Exploring and Controlling Diversity in LLM-Agent Conversation
This addresses the need for balancing stability and variability in LLM-agent conversations, though it is incremental as it builds on existing diversity control methods.
The paper tackled the problem of dialogue diversity degrading in long-term LLM-agent simulations by proposing Adaptive Prompt Pruning (APP), a method that controls diversity via a parameter lambda, and found that reducing contextual information increases diversity, with Memory being the most influential prompt component.

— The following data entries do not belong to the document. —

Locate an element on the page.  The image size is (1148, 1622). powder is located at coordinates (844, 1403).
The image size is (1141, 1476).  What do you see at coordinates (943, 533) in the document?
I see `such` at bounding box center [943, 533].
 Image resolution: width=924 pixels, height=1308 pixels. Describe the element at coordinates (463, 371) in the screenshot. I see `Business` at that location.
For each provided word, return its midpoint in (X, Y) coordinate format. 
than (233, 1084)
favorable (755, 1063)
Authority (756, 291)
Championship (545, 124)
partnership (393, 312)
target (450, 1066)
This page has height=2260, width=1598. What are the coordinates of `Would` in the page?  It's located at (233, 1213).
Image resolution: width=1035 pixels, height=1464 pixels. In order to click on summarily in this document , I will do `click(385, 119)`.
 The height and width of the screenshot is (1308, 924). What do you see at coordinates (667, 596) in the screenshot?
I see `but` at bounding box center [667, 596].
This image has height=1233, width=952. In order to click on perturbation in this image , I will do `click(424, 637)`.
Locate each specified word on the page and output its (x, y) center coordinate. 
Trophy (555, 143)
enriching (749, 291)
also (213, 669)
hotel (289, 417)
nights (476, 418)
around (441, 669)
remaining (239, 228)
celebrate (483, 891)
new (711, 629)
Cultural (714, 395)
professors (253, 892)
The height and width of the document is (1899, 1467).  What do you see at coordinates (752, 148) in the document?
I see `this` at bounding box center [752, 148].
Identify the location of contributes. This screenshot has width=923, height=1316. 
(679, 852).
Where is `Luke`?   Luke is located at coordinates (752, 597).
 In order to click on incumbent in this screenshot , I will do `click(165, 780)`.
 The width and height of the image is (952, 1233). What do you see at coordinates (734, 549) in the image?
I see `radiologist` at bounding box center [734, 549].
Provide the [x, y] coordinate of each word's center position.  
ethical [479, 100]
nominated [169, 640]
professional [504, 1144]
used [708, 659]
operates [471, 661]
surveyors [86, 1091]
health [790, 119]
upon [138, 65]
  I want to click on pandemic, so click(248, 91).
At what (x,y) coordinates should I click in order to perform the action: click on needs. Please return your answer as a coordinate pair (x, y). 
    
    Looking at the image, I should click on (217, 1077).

Controlling diversity in LLM-agent simulations is essential for balancing stability in structured tasks with variability in open-ended interactions. However, we observe that dialogue diversity tends to degrade over long-term simulations. To explore the role of prompt design in this phenomenon, we modularized the utterance generation prompt and found that reducing contextual information leads to more diverse outputs. Based on this insight, we propose Adaptive Prompt Pruning (APP), a novel method that allows users to control diversity via a single parameter, lambda. APP dynamically prunes prompt segments based on attention scores and is compatible with existing diversity control methods. We demonstrate that APP effectively modulates diversity through extensive experiments and propose a method to balance the control trade-offs. Our analysis reveals that all prompt components impose constraints on diversity, with the Memory being the most influential. Additionally, high-attention contents consistently suppress output diversity.